Por Fabiana Mascarenhas
Quando criança tinha vergonha do meu cabelo. Sonhava em ter o penteado igual ao das amiguinhas de sala, sempre liso e brilhante. A televisão, a mídia, a indústria de brinquedos, a própria sociedade, tudo me levava a achar que era feia por ter cabelo crespo. Não à toa, fui uma das inúmeras crianças que teve apelidos por conta da cor da pele. Nascida de um pai negro e uma mãe branca, no seio familiar, meus pais me faziam entender que era linda do que jeito que nasci. Nunca houve discurso em defesa dos negros, assim como nunca tiveram o costume de arrumar o meu cabelo no estilo “afro”, com o objetivo de reafirmar a minha negritude.
Talvez, por isso, um episódio ocorrido na última semana tenha me deixado tão sensibilizada. Uma criança negra, com cabelo escovado, entrou com a mãe em um elevador lotado de um centro comercial de Salvador. A criança – que imagino ter entre sete e oito anos –, olhou para mim e, depois de muito examinar, perguntou porque o meu cabelo "é para cima". Explico que ele não é para cima, que penteio assim porque gosto e acho bonito. Em seguida, ela diz: "Ele é duro, né?". Neste momento, todos no elevador riem. Respondo que ele é crespo, não duro. “Não existe cabelo duro ou mole, mas liso, cacheado, crespo. E o seu, você acha que é como?”, pergunto.
Ela responde que a mãe diz que o cabelo dela é duro e, por isso, ela alisa.
“Não gosto. Queria ter o cabelo assim como o seu, mas minha mãe não gosta. Diz que é coisa de preto pobre”, fala, inocentemente.

• [EXTRATO DE DADOS]

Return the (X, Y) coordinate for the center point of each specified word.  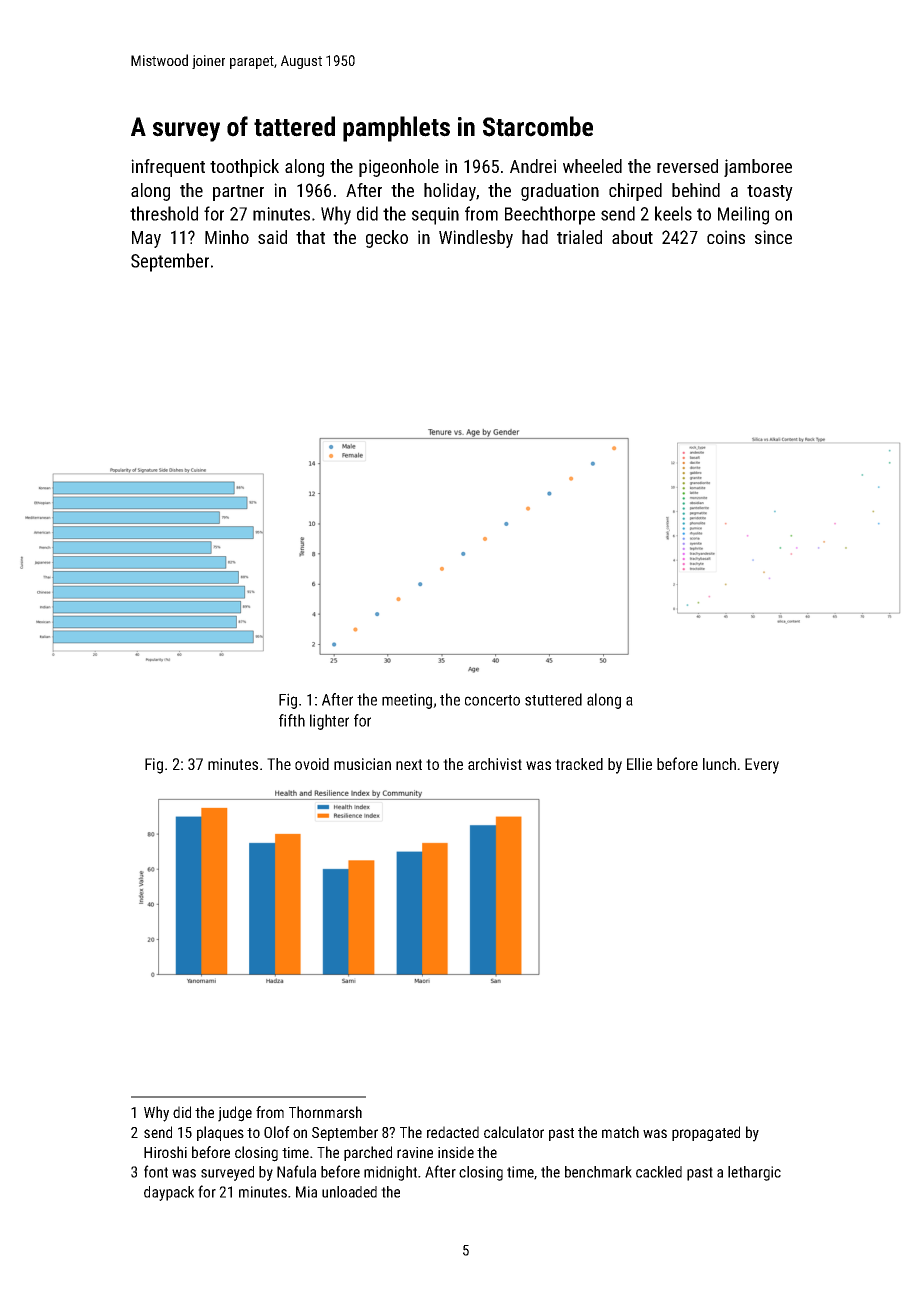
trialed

* * *

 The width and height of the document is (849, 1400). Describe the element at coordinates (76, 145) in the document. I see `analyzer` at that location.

...

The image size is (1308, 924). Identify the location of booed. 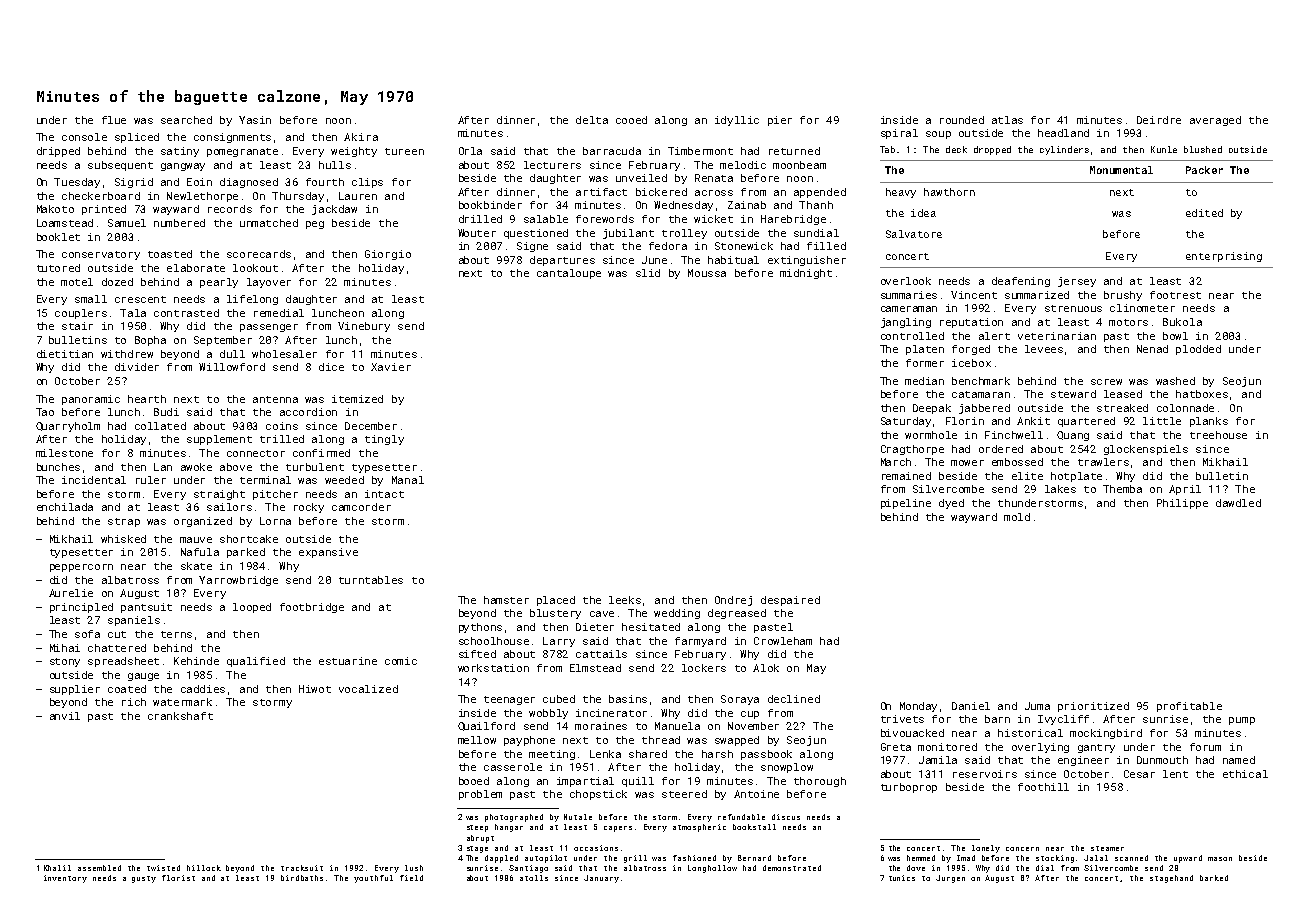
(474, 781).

• [REQUISITOS DO PROBLEMA]
No trecho do texto sobre o cabelo crespo, em que cidade fica o centro comercial onde ocorreu o episódio do elevador?

• [A RESPOSTA]
Em Salvador.